Do I have a solution? Certainly not to the financial problem of being a full-time journalist in this country. Whether in the employment of someone else or like me acting as a freelancer or as the owner and investor in a news business, this trade is precarious and constantly on the edge of financial bankruptcy. However genuine the intentions – and I happen to believe they almost always are – there is no guarantee that independent journalism will always be around.
I would insult you by telling you who’d benefit if Times of Malta or Malta Today or The Shift News or all the other could no longer afford to stick around. You can work that out for yourself.
On this there should be a basis for agreement. Last November all these news organisations lent their names to the protests in the streets. We could be awkward and start debating why some took longer to sign up than others, and who led protests from the front and who came along simply because they could no longer avoid being there. But casting doubts on the credibility of our own allies does not only hurt them. It hurts us.

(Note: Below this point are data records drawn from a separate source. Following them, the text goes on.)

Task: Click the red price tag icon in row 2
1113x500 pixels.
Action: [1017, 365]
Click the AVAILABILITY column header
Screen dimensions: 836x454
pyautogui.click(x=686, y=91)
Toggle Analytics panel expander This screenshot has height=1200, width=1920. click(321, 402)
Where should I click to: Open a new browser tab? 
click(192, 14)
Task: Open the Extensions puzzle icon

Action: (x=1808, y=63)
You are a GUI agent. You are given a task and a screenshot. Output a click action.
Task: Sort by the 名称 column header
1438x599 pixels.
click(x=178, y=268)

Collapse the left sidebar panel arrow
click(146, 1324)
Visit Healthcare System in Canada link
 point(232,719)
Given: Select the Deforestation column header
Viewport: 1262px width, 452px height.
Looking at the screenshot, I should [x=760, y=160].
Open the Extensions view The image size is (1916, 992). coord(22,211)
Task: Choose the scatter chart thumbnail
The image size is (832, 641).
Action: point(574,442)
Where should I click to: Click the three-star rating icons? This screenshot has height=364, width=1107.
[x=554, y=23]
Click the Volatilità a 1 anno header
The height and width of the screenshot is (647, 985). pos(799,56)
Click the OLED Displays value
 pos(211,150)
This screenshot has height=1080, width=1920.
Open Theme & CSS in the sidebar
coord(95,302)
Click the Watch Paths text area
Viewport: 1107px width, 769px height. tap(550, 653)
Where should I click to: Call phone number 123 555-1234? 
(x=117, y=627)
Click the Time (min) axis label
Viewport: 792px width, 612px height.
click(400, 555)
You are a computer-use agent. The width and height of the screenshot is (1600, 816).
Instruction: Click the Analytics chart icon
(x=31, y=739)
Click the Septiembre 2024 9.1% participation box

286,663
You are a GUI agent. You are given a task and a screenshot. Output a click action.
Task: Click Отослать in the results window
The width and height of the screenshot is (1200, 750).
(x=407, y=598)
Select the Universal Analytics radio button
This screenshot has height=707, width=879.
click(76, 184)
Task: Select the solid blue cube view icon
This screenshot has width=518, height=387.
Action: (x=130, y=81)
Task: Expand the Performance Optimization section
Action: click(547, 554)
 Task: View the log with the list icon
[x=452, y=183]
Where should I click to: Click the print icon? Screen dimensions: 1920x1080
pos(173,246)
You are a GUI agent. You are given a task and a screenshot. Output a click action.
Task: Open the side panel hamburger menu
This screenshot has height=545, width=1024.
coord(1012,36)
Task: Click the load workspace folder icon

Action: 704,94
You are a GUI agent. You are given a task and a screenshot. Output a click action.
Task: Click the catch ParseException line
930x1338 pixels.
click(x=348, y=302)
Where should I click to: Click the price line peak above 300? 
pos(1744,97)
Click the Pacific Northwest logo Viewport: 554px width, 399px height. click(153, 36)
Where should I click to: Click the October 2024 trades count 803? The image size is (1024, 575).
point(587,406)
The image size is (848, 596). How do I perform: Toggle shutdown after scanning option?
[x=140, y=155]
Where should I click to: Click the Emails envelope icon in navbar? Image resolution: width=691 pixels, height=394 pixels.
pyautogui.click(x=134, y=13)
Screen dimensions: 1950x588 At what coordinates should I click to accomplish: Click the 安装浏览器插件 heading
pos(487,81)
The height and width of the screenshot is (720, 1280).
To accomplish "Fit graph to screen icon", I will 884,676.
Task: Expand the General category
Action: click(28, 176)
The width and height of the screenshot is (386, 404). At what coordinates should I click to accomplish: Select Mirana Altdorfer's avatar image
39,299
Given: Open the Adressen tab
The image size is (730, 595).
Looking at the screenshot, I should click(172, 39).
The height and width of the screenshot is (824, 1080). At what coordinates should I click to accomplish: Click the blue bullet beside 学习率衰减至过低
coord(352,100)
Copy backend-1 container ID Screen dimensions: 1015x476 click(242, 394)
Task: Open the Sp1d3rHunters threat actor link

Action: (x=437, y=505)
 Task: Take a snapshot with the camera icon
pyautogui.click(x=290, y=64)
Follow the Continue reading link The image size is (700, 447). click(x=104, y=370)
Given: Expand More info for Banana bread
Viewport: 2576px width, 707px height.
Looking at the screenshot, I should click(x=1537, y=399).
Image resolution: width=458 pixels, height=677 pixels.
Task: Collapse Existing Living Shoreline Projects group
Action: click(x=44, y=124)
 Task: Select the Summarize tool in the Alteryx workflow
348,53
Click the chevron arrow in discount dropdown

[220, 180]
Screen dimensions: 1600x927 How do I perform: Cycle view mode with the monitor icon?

And it hurts us in the midst of all the other reasons why the independence of journalism is under threat, some of which is indeed caused by the government. We all get our turns in facing the heckles and crass intimidation, physical or virtual, by mobilised troll armies. We face strategic law suits meant merely to shut us up. The authorities do not consider the safety of threatened journalists as a matter of state responsibility. We live in a country where a journalist has been killed and where the government continues to obstruct the process to determine the truth and serve justice in that case. Politicians exposed by journalists for corruption – including most prominently by a journalist who was murdered for doing so – continue to run about with impunity.
More. The government has made a mockery of the notion of freedom of information. Covid is yet another excuse for the government to avoid questions from the press. Independent media are put in line behind propagandists employed by political parties and poorly disguised as journalists. TVM’s editorial line is so slavish to the government’s partisan interests that everyone else is now too exhausted to bother to complain.
No individual newsroom is going to manage to force change in these issues and enable journalists to safely and sustainably do their job if we continue to highlight the suspicions we cultivate about each other instead of building on the common horrors that we all face. That hurts us.
Us being the people who, withstanding all the limitations we face, try to meet the people’s right to know. And us being the people whose right to know is being smoked up by an unsightly civil war we could frankly do without.